● Problem statement
In your copy, include every record exactly and no pictures.

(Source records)
----

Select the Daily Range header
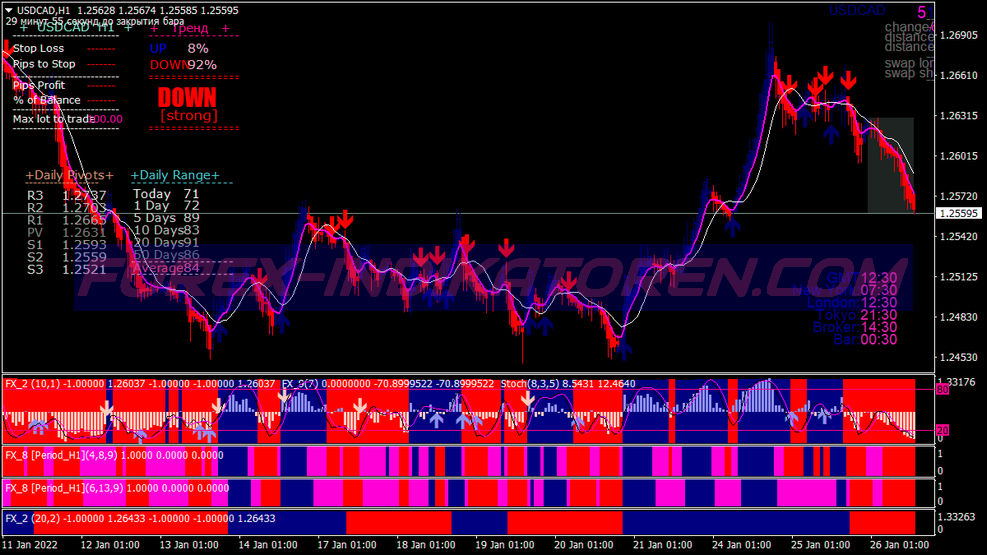 coord(180,175)
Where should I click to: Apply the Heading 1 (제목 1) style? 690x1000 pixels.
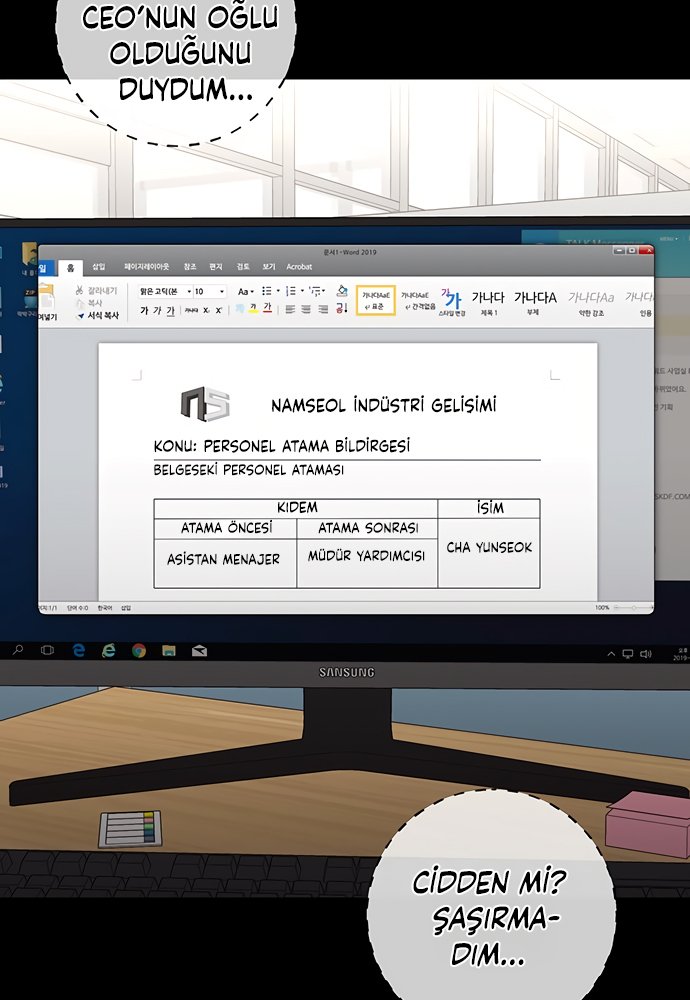488,302
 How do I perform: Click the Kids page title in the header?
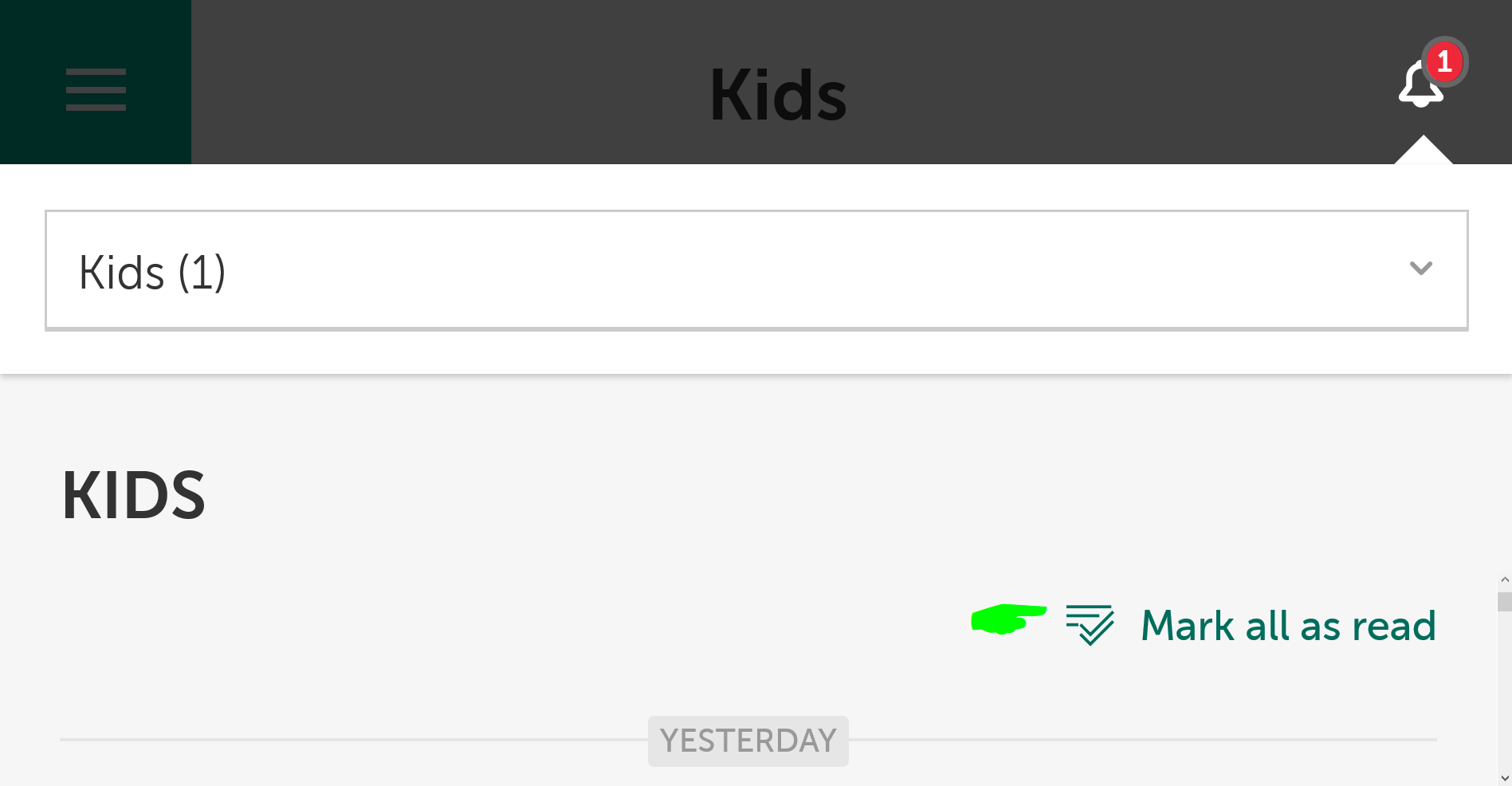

----

● Answer to this task
Select the Daily Range header
 coord(180,175)
Where should I click to: Apply the Heading 1 (제목 1) style? 690x1000 pixels.
488,302
 How do I perform: Click the Kids page title in the header?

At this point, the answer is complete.